Work instruction
The answer should be an exact repeat of the stretch of material below from the line containing "Where should I click to: Click More" through the line containing "Click the 182%".
[Data under study Boundary: Start]
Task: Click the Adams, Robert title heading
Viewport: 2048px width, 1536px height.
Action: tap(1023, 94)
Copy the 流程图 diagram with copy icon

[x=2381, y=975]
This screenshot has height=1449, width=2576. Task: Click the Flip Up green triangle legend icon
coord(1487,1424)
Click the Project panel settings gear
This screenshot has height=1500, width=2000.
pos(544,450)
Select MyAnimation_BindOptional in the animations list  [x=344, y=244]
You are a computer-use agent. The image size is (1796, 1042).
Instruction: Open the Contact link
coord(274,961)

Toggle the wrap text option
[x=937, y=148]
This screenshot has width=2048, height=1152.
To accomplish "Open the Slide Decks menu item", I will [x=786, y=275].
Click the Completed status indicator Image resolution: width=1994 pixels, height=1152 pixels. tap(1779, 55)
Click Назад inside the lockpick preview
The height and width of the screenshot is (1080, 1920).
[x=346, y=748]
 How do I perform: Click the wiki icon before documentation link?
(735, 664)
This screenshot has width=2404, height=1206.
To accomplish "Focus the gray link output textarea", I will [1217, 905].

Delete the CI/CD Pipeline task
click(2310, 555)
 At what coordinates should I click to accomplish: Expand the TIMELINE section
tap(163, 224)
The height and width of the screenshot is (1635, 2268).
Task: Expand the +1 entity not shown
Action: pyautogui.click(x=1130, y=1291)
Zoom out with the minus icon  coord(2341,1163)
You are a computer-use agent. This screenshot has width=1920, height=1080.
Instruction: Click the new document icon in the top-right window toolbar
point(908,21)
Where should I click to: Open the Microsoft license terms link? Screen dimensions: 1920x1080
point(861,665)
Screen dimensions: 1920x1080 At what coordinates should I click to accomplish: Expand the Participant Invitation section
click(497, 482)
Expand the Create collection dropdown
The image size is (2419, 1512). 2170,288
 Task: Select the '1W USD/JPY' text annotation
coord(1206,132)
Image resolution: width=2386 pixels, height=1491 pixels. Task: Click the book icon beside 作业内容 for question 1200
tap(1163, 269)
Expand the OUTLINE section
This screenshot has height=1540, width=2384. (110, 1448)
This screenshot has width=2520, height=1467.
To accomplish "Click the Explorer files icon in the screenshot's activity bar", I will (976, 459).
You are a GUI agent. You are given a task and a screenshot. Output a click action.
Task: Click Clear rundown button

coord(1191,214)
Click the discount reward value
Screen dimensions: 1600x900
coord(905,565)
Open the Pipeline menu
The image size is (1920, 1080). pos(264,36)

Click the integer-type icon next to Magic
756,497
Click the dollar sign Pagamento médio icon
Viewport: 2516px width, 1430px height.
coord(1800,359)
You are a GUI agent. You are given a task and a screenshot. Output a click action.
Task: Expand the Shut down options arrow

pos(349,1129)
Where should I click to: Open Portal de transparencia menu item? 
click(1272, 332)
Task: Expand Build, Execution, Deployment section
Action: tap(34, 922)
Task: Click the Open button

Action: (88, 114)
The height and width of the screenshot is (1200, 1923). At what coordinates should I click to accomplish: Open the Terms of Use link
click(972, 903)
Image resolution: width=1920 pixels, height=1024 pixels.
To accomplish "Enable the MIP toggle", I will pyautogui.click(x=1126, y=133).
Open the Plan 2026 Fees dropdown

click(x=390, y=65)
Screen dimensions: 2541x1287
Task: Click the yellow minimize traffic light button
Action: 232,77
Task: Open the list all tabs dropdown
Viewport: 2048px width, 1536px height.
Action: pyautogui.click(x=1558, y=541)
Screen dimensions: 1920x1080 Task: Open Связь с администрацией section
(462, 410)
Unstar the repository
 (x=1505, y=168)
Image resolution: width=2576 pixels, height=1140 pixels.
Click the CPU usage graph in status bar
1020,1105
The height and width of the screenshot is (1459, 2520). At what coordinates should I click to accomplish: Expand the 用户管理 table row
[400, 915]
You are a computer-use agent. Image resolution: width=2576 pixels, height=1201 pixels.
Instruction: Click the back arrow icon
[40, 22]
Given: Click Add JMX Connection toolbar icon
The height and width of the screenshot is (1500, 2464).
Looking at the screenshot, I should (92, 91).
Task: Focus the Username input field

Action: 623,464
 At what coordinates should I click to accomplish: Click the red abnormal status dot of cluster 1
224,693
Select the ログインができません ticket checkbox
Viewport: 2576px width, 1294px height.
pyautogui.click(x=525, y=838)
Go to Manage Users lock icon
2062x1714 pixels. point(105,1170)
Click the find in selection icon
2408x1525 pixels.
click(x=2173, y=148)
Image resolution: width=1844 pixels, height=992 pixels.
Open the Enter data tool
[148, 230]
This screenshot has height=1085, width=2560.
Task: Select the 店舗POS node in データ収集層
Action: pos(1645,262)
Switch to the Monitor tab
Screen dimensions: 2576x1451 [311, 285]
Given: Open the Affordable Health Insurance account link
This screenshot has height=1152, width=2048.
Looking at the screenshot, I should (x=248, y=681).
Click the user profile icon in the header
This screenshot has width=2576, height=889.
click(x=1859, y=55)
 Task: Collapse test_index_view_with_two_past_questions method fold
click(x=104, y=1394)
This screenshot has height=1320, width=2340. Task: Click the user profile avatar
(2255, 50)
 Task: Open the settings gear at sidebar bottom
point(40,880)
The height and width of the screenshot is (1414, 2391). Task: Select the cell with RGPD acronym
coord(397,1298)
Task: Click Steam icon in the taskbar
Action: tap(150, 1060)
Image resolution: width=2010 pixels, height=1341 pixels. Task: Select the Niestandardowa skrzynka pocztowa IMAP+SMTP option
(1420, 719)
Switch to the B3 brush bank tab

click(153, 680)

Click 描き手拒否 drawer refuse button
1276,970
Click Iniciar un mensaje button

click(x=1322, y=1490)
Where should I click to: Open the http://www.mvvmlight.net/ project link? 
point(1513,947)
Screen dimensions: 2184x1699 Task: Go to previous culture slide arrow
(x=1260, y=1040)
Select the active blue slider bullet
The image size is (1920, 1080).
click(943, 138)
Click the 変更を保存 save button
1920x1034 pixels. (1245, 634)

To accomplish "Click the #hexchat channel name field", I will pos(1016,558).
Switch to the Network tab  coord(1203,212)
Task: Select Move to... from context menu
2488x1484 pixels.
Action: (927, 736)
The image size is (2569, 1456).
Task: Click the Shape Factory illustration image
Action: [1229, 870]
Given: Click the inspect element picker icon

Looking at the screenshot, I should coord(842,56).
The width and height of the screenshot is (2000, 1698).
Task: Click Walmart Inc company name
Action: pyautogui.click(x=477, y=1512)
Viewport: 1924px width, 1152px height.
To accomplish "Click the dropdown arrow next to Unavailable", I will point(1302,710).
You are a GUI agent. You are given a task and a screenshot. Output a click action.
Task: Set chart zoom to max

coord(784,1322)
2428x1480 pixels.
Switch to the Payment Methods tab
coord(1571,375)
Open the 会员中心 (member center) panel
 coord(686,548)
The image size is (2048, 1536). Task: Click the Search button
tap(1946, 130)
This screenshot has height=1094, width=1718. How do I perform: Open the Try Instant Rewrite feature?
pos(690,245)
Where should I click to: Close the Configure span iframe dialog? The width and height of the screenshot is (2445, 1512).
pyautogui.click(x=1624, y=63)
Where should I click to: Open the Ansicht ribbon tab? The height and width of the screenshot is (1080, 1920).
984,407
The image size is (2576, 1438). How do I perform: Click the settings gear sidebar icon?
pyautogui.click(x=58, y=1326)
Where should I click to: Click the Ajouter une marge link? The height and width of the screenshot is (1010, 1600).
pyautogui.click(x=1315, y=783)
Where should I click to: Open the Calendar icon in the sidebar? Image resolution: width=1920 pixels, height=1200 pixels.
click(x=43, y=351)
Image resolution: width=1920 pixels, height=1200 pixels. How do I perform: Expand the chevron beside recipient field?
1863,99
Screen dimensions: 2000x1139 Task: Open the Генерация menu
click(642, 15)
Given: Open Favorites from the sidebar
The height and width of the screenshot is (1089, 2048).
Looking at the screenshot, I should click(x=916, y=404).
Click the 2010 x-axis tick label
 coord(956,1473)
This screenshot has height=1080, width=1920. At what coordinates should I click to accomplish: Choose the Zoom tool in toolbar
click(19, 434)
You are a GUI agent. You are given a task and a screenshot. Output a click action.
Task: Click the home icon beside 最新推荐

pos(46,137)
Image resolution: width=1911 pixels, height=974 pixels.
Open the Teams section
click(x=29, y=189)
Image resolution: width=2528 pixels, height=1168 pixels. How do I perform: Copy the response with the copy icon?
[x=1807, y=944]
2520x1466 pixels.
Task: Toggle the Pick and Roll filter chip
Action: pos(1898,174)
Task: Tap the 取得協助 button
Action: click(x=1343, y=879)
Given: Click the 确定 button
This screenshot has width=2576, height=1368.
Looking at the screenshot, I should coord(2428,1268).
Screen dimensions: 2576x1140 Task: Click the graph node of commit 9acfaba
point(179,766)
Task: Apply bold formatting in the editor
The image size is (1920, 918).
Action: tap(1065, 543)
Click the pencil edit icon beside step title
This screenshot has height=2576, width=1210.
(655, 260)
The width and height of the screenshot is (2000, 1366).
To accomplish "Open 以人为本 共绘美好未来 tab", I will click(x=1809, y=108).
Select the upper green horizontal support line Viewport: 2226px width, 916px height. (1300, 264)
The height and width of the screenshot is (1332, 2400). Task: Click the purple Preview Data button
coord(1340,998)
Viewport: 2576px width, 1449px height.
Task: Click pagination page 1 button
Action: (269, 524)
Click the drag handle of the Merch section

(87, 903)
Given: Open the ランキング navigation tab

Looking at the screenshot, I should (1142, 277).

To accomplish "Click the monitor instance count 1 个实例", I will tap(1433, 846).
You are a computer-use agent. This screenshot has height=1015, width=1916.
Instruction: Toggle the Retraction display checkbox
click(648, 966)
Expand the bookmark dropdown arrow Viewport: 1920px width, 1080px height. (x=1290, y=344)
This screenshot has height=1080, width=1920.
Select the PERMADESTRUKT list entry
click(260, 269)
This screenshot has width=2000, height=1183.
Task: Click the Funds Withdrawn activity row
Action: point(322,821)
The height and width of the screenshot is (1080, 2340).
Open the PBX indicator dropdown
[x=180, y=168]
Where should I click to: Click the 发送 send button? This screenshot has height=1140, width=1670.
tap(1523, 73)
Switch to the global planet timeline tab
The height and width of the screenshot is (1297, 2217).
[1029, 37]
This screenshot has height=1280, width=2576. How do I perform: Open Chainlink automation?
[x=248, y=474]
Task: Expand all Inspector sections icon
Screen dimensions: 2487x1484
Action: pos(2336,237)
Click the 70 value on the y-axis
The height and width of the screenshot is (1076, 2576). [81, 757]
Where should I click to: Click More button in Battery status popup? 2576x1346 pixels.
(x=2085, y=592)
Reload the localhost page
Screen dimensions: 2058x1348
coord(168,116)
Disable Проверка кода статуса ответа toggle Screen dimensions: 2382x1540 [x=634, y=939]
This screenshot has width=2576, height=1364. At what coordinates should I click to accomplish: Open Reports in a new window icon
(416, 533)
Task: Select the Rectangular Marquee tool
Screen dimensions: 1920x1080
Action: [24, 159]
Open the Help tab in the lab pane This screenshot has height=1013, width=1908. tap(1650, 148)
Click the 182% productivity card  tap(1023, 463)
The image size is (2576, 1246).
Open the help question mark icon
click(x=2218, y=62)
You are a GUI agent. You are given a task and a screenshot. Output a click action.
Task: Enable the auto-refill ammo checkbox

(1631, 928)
[Data under study Boundary: End]
Task output
Where should I click to: Click More button in Battery status popup? 2576x1346 pixels.
(x=2085, y=592)
Reload the localhost page
Screen dimensions: 2058x1348
coord(168,116)
Disable Проверка кода статуса ответа toggle Screen dimensions: 2382x1540 [x=634, y=939]
This screenshot has width=2576, height=1364. At what coordinates should I click to accomplish: Open Reports in a new window icon
(416, 533)
Task: Select the Rectangular Marquee tool
Screen dimensions: 1920x1080
Action: [24, 159]
Open the Help tab in the lab pane This screenshot has height=1013, width=1908. tap(1650, 148)
Click the 182% productivity card  tap(1023, 463)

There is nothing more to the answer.